On the last blog post, I promised that I would explain my own analysis of the video “12505 / 12507″. I can’t believe that no one left me any comments! I’m so shocked, haha!
For me, “12505” represents a place of deep past regrets. It’s a place that I know I can’t ever return to, but that I would certainly return to if given the chance to re-do things. I think that for me, “12505” is a storage place of sorts, containing past experiences that molded me, shaped me, defined me, and made me stronger so that I can be the person that I am today in “12506”. I think that all of us have a “12505” in our lives, and some of us remain stuck there. I know that for a long time, I was. But life doesn’t exist in “12505”. It exists in “12506” and will continue to exist in “12507”. Like the guy in the video, many people would sacrifice a lot in order to be able to return to their “12505” for just a few hours. But life goes on. We must live for the moment in “12506” and look forward to the future we have in “12507”. It has taken me 30+ years to finally realize this. At times, I still find a longing in my life to return to my own “12505”, but I know that I can’t. All I can do at this point is focus on what lies ahead and be thankful for what I’ve been blessed with in life thus far.
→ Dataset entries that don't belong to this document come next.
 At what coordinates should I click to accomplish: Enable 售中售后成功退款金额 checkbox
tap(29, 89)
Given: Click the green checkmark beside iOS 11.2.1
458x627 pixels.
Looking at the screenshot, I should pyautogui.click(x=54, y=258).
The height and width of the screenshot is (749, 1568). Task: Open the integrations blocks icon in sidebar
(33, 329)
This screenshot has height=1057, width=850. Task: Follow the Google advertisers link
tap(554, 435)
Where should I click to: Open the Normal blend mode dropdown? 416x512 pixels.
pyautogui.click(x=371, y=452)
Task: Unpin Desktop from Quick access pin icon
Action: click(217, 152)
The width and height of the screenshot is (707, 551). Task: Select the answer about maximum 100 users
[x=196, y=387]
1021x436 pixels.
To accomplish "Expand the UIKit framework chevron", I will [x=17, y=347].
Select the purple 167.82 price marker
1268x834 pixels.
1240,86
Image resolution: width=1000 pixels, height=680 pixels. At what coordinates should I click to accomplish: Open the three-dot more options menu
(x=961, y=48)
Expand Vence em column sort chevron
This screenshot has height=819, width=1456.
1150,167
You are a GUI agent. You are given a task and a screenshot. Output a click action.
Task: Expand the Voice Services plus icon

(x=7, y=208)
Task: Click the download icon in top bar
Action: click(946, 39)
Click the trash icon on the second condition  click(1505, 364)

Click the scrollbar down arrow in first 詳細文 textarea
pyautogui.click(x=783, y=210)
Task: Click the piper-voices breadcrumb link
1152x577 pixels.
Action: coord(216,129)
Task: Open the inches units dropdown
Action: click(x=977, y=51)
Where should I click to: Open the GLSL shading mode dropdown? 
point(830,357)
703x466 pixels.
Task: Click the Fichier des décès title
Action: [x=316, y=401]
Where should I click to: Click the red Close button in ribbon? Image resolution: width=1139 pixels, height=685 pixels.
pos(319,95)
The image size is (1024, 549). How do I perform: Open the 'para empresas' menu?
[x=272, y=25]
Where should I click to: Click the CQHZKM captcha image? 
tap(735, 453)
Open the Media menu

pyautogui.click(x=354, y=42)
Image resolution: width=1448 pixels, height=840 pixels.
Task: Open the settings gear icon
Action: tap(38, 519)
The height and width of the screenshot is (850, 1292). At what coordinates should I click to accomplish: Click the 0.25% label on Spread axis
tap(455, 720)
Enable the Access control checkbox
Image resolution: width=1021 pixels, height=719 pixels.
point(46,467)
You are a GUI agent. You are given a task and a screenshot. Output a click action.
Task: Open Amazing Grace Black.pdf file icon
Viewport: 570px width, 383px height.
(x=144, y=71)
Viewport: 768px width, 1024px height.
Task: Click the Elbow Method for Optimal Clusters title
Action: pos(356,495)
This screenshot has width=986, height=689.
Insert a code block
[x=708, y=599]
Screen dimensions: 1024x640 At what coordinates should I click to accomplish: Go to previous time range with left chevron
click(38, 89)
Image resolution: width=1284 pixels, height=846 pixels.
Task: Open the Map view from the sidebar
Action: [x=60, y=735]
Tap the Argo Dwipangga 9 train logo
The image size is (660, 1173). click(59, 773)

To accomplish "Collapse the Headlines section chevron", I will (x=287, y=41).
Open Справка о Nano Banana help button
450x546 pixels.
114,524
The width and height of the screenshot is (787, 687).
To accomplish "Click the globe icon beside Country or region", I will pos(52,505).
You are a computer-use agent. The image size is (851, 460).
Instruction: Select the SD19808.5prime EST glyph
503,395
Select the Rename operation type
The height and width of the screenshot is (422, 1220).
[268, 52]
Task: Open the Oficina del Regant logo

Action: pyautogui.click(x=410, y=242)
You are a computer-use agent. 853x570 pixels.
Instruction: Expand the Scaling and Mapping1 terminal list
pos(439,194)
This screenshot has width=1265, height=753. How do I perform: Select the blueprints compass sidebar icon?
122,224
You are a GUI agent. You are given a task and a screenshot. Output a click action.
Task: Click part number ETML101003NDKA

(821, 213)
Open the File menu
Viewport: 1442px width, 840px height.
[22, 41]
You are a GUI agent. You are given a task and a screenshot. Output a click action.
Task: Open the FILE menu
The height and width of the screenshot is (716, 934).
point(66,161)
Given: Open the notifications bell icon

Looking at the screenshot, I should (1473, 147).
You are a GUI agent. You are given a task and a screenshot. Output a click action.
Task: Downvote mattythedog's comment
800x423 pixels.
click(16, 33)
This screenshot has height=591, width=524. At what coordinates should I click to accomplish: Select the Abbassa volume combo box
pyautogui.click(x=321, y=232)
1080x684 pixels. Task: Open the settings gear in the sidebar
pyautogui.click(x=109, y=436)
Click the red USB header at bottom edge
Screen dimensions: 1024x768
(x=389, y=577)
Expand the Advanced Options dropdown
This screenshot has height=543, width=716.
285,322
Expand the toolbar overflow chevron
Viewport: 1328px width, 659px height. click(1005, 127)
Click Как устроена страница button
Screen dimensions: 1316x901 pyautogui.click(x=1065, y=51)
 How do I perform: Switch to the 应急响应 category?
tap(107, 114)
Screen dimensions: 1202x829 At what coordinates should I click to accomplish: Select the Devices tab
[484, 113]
I have included a picture at the top of “The Beast”, my 1988 Ford F150. I finally got it out of my garage in May and got it going again. It hadn’t run or been driven since last October, while I decided what I wanted to do with it. I came awfully close to selling the truck, but I have a bond with that ugly old beast that I can’t explain! The truck came into my life quite by chance in 2011, and I wasn’t really looking to purchase a truck at that time. I am the second owner, and the first owner and his wife had it from 1988 – 2011. The first owner was the father of my great-aunt’s best friend. There’s a very sad story behind the family who owned the truck. I guess we’re just kindred spirits, and every southern guy needs an ugly old Ford truck in his life! It only has 97,000 miles and doesn’t get driven much. It’s my truck for hauling the dogs to vet, or going to the lake to go canoeing or fishing.
Not many people seem to be reading this blog… but that’s ok. This blog is more of an outlet for me to express my thoughts that sometimes become a train wreck inside my head. It gives me an method to express what I’m thinking or feeling. I look forward to completing the book at some point early next year!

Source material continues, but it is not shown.